Linear Discriminant Analysis (LDA)

  • Assumptions:

    • Data from each class is normally distributed with the same covariance matrix but different means \(\mu_0\) and \(\mu_1\).
  • Log-Likelihood Ratio: \[ f(x) = \log\left( \frac{P(Y=1|X=x)}{P(Y=0|X=x)} \right) \]

    • Linear discriminant: \( f(x) = w^\top x + b \), where \(w = (\mu_1 - \mu_0)^\top \Sigma^{-1}\).

Logistic Regression

  • Logistic Function: \[ f(z) = \frac{1}{1 + e^{-z}} \] where \(z = w^\top x + b\).

  • Training: Minimizing the logistic loss: \[ \mathcal{L}(w) = \frac{1}{n} \sum_{i=1}^n \log(1 + e^{-y_i (w^\top x_i)}) \]

    • The weights \(w\) are learned by gradient descent or other optimization techniques.

Decision Trees

  • Concept: Split the data recursively based on feature values to maximize information gain, using criteria like entropy and the Gini index:
    • Entropy: \[ H(D) = -\sum_{i=1}^m p_i \log_2(p_i) \]
    • Gini Index: \[ Gini(D) = 1 - \sum_{i=1}^m p_i^2 \]
  • Random Forests: Ensemble of decision trees, each built on random subsets of data and features.

Support Vector Machines (SVM)

  • Hard-Margin SVM: Finds the hyperplane that maximizes the margin between classes: \[ \min_w \frac{1}{2} |w|^2 \quad \text{s.t.} , y_i (w^\top x_i + b) \geq 1 \]
  • Soft-Margin SVM: Allows some misclassification using slack variables \(\xi\): \[ \min_w \frac{1}{2} |w|^2 + C \sum_{i=1}^n \xi_i \quad \text{s.t.} , y_i (w^\top x_i + b) \geq 1 - \xi_i \] where \(C\) controls the trade-off between margin size and misclassification.

Kernel Methods

  • Kernel Trick: Maps data into a higher-dimensional space to make it linearly separable.
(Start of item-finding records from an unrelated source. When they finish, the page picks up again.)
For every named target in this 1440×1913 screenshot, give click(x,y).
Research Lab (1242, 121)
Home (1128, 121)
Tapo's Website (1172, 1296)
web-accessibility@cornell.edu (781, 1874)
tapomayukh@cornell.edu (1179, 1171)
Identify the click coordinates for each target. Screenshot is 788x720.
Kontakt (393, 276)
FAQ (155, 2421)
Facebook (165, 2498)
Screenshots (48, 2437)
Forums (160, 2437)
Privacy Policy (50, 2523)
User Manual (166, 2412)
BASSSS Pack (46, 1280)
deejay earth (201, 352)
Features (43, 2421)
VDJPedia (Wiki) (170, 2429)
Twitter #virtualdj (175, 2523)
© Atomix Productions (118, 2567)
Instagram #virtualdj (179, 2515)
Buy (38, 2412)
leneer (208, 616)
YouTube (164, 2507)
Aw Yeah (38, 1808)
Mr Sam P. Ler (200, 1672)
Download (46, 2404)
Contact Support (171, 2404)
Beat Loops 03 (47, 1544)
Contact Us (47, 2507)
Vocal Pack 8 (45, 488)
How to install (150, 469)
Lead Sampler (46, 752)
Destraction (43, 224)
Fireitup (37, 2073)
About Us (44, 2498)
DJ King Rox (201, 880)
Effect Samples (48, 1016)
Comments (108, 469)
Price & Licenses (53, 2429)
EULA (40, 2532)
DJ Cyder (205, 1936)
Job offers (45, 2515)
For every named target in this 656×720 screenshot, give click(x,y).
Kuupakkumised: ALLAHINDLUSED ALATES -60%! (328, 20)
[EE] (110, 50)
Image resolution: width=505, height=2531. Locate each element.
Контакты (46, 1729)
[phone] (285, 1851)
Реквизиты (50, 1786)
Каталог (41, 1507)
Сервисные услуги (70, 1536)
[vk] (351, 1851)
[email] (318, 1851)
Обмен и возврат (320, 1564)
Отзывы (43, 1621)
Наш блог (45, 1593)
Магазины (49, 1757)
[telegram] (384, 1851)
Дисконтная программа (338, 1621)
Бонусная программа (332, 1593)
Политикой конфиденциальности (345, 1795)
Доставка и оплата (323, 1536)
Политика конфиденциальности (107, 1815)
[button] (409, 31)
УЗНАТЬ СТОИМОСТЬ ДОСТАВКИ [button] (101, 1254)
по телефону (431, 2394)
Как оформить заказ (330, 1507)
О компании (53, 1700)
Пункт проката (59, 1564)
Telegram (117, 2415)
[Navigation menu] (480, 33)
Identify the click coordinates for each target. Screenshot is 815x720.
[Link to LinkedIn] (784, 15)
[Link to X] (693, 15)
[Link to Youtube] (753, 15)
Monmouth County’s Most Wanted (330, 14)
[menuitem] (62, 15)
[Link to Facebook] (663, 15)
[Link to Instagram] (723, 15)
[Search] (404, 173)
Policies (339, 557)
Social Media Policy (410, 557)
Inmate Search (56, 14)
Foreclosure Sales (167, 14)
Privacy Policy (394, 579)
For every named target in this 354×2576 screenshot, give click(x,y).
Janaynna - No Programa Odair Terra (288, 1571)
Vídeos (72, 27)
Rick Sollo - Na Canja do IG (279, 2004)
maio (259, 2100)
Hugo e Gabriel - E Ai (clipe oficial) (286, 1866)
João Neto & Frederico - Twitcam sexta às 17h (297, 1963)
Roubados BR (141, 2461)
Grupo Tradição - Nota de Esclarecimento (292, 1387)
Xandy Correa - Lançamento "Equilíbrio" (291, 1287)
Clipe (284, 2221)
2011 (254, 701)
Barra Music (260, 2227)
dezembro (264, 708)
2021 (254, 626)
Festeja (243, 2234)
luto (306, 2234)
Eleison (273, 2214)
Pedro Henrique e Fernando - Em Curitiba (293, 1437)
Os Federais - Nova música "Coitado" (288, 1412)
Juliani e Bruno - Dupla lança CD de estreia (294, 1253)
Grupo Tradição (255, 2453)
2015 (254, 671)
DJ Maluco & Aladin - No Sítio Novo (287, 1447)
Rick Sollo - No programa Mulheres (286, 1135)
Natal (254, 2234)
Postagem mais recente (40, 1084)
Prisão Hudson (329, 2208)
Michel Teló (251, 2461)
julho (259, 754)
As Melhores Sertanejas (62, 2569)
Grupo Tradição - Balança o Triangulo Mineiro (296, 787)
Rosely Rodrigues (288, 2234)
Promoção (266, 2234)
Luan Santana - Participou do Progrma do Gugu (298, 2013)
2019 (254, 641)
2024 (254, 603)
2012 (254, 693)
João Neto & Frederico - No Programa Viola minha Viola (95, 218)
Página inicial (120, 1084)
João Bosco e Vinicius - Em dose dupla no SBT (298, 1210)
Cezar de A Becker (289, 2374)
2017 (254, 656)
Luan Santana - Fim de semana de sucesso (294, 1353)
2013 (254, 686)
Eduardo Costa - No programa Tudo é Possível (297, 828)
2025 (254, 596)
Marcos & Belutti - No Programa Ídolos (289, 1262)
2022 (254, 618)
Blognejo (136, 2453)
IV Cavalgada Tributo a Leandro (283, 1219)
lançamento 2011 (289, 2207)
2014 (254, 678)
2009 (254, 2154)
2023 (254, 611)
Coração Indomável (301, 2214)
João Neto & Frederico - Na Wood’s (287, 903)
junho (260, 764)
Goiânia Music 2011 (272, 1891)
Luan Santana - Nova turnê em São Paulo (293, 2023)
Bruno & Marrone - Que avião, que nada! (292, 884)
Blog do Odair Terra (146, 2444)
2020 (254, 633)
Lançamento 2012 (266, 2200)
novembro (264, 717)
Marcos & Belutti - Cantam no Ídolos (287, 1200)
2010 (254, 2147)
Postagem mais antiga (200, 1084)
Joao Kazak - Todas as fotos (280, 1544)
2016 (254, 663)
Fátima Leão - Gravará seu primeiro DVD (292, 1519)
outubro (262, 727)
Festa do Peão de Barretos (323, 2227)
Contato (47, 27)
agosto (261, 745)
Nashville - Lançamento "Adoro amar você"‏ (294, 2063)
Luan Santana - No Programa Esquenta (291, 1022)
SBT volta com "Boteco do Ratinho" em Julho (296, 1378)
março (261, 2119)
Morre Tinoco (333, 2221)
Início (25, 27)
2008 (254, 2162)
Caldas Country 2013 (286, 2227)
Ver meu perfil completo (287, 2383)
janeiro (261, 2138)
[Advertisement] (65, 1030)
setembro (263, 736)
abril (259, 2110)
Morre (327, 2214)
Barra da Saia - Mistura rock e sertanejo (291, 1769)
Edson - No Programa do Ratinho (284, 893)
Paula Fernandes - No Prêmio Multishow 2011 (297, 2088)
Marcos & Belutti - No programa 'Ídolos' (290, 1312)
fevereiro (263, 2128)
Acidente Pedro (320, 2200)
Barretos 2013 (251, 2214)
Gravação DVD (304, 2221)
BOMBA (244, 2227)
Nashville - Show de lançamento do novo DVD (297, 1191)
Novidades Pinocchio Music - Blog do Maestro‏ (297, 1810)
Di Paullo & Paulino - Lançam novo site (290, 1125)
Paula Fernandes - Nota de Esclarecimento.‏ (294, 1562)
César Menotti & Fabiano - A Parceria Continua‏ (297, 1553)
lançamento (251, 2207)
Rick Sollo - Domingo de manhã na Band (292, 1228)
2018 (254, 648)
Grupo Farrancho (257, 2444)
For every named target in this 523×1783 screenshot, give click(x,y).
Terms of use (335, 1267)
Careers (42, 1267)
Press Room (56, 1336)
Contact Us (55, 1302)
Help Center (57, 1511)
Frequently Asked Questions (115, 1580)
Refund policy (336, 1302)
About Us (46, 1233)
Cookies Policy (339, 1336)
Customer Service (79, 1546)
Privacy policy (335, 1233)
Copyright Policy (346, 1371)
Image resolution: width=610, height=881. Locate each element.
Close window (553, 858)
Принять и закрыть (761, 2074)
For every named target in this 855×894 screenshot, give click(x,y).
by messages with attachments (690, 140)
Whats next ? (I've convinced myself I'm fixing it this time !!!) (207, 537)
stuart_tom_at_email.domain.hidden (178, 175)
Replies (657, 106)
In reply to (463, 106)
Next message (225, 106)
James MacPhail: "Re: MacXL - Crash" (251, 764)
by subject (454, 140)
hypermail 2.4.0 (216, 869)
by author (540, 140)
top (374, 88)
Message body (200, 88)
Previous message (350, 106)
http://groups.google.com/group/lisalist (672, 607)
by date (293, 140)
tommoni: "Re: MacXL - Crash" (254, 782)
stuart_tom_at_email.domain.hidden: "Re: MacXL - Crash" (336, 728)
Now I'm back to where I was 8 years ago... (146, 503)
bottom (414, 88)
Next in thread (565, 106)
Common kernels include:
    • Linear Kernel: \( k(x, x') = x^\top x' \)
    • Polynomial Kernel: \( k(x, x') = (x^\top x' + c)^d \)
    • Gaussian (RBF) Kernel: \[ k(x, x') = \exp\left(- \frac{|x - x'|^2}{2\sigma^2}\right) \]

Figures/Diagrams

  1. ROC Curves: Visualization of model performance with true positive vs. false positive rates.
  2. Logistic Function: S-shaped curve representing the probability output from logistic regression.
  3. Decision Trees: Flowchart-like structures splitting data based on feature values.